Miscellaneous .NET tips, code, comments, and what-not.

Monday, March 14, 2005

Hacking .NET

I don't consider myself a true-blue hacker in the sense that Paul Graham writes (Great Hackers). I don't think I qualify as a hacker, since I like working with C#. Don't get me wrong: languages such as Perl and Ruby are cool. I just don't have a lot of time on my hands to dink around with them. I know C#, so that's what I "hack" with.

I began working on a personal project to build a personal bookmark manager because I was a little ticked that the del.icio.us founder/programmer doesn't want to allow users to "privatize" links or link categories. So I built my own front end for delicious, which has now turned into a full grown project to utilize APIs for searching for additional bookmarks. I figure, why stop with delicious? Why not use the "semantic web" to search for a multitude of links that I may need? So my personal bookmark manager finds related links to Google, Technorati, and right now I'm researching how to stream HTML and transform it to XML for those sites that have great search tools but no API nor RSS.

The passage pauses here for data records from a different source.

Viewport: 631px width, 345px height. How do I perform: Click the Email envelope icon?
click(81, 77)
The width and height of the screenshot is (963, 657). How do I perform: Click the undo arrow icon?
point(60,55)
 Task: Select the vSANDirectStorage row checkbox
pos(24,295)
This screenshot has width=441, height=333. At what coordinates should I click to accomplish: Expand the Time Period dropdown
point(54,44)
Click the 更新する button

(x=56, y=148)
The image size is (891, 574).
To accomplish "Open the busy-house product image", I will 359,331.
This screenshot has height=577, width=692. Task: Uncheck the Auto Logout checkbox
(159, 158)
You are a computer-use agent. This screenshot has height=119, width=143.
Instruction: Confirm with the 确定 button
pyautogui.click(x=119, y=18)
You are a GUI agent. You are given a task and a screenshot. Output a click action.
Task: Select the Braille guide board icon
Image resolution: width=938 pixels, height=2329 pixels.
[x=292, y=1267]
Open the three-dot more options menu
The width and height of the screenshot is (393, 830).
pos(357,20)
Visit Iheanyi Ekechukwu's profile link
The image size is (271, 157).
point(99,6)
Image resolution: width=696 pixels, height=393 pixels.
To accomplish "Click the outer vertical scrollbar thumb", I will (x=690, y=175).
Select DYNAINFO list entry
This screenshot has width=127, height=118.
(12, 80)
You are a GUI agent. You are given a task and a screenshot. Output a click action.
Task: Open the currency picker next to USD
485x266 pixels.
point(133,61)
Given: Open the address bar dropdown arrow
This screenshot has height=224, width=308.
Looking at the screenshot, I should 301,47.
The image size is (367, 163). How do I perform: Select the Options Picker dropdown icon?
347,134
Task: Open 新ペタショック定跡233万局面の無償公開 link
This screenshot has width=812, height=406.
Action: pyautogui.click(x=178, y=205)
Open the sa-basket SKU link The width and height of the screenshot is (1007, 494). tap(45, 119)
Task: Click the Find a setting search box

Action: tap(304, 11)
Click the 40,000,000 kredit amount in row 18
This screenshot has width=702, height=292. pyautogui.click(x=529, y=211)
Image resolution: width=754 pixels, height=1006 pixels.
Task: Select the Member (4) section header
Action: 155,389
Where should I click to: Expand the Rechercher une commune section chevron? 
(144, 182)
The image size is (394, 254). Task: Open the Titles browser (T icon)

I'm learning a lot. As it turns out, this research has brought me a great way to learn about applying XML/XSLT for a new module I'm building for a system at work. Instead of hitting the database for every update, I'm thinking of putting the changes in an XML file for that user, and when they are completely done, the update pushes the XML file to the database. It seems like it will be a LOT faster user experience.